Work request ▸
Repeat the entries that follow, exactly as they are written.

##### Task input

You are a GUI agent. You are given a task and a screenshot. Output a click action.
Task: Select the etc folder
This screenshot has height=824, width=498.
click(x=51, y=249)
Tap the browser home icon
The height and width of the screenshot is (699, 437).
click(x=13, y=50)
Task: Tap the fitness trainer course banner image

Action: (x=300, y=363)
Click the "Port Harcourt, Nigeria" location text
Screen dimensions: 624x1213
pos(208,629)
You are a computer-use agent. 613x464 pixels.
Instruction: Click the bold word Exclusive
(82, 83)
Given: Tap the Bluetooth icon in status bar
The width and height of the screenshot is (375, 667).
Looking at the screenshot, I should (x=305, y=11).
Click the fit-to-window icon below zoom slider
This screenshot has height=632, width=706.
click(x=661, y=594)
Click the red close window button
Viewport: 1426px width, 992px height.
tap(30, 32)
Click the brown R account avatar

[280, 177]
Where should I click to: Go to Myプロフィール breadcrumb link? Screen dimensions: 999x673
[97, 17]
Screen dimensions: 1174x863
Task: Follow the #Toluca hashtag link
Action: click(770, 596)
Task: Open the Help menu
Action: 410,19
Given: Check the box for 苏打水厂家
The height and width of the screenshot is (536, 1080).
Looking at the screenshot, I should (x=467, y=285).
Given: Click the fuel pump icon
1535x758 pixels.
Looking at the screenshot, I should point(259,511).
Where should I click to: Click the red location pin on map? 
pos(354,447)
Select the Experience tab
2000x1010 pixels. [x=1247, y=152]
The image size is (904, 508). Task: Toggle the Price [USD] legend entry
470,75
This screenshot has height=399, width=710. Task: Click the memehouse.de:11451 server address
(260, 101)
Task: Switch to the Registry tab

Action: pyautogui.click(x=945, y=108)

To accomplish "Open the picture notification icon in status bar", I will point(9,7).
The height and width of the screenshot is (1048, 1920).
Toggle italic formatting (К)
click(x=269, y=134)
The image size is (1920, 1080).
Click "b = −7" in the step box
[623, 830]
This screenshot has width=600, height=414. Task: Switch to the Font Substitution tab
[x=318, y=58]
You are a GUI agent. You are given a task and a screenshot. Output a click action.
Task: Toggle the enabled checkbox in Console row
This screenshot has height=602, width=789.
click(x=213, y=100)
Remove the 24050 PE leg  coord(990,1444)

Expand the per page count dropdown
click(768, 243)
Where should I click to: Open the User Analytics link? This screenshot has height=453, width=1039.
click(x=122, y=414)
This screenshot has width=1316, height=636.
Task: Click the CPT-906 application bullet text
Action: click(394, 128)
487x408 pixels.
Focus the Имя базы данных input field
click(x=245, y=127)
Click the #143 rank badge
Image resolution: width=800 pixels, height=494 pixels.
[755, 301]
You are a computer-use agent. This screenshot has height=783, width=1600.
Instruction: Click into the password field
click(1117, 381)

##########

Task result ▸
You are a GUI agent. You are given a task and a screenshot. Output a click action.
Task: Select the etc folder
This screenshot has height=824, width=498.
click(x=51, y=249)
Tap the browser home icon
The height and width of the screenshot is (699, 437).
click(x=13, y=50)
Task: Tap the fitness trainer course banner image

Action: (x=300, y=363)
Click the "Port Harcourt, Nigeria" location text
Screen dimensions: 624x1213
pos(208,629)
You are a computer-use agent. 613x464 pixels.
Instruction: Click the bold word Exclusive
(82, 83)
Given: Tap the Bluetooth icon in status bar
The width and height of the screenshot is (375, 667).
Looking at the screenshot, I should (x=305, y=11).
Click the fit-to-window icon below zoom slider
This screenshot has height=632, width=706.
click(x=661, y=594)
Click the red close window button
Viewport: 1426px width, 992px height.
tap(30, 32)
Click the brown R account avatar

[280, 177]
Where should I click to: Go to Myプロフィール breadcrumb link? Screen dimensions: 999x673
[97, 17]
Screen dimensions: 1174x863
Task: Follow the #Toluca hashtag link
Action: click(770, 596)
Task: Open the Help menu
Action: 410,19
Given: Check the box for 苏打水厂家
The height and width of the screenshot is (536, 1080).
Looking at the screenshot, I should (x=467, y=285).
Given: Click the fuel pump icon
1535x758 pixels.
Looking at the screenshot, I should point(259,511).
Where should I click to: Click the red location pin on map? 
pos(354,447)
Select the Experience tab
2000x1010 pixels. [x=1247, y=152]
The image size is (904, 508). Task: Toggle the Price [USD] legend entry
470,75
This screenshot has height=399, width=710. Task: Click the memehouse.de:11451 server address
(260, 101)
Task: Switch to the Registry tab

Action: pyautogui.click(x=945, y=108)

To accomplish "Open the picture notification icon in status bar", I will point(9,7).
The height and width of the screenshot is (1048, 1920).
Toggle italic formatting (К)
click(x=269, y=134)
The image size is (1920, 1080).
Click "b = −7" in the step box
[623, 830]
This screenshot has width=600, height=414. Task: Switch to the Font Substitution tab
[x=318, y=58]
You are a GUI agent. You are given a task and a screenshot. Output a click action.
Task: Toggle the enabled checkbox in Console row
This screenshot has height=602, width=789.
click(x=213, y=100)
Remove the 24050 PE leg  coord(990,1444)

Expand the per page count dropdown
click(768, 243)
Where should I click to: Open the User Analytics link? This screenshot has height=453, width=1039.
click(x=122, y=414)
This screenshot has width=1316, height=636.
Task: Click the CPT-906 application bullet text
Action: click(394, 128)
487x408 pixels.
Focus the Имя базы данных input field
click(x=245, y=127)
Click the #143 rank badge
Image resolution: width=800 pixels, height=494 pixels.
[755, 301]
You are a computer-use agent. This screenshot has height=783, width=1600.
Instruction: Click into the password field
click(1117, 381)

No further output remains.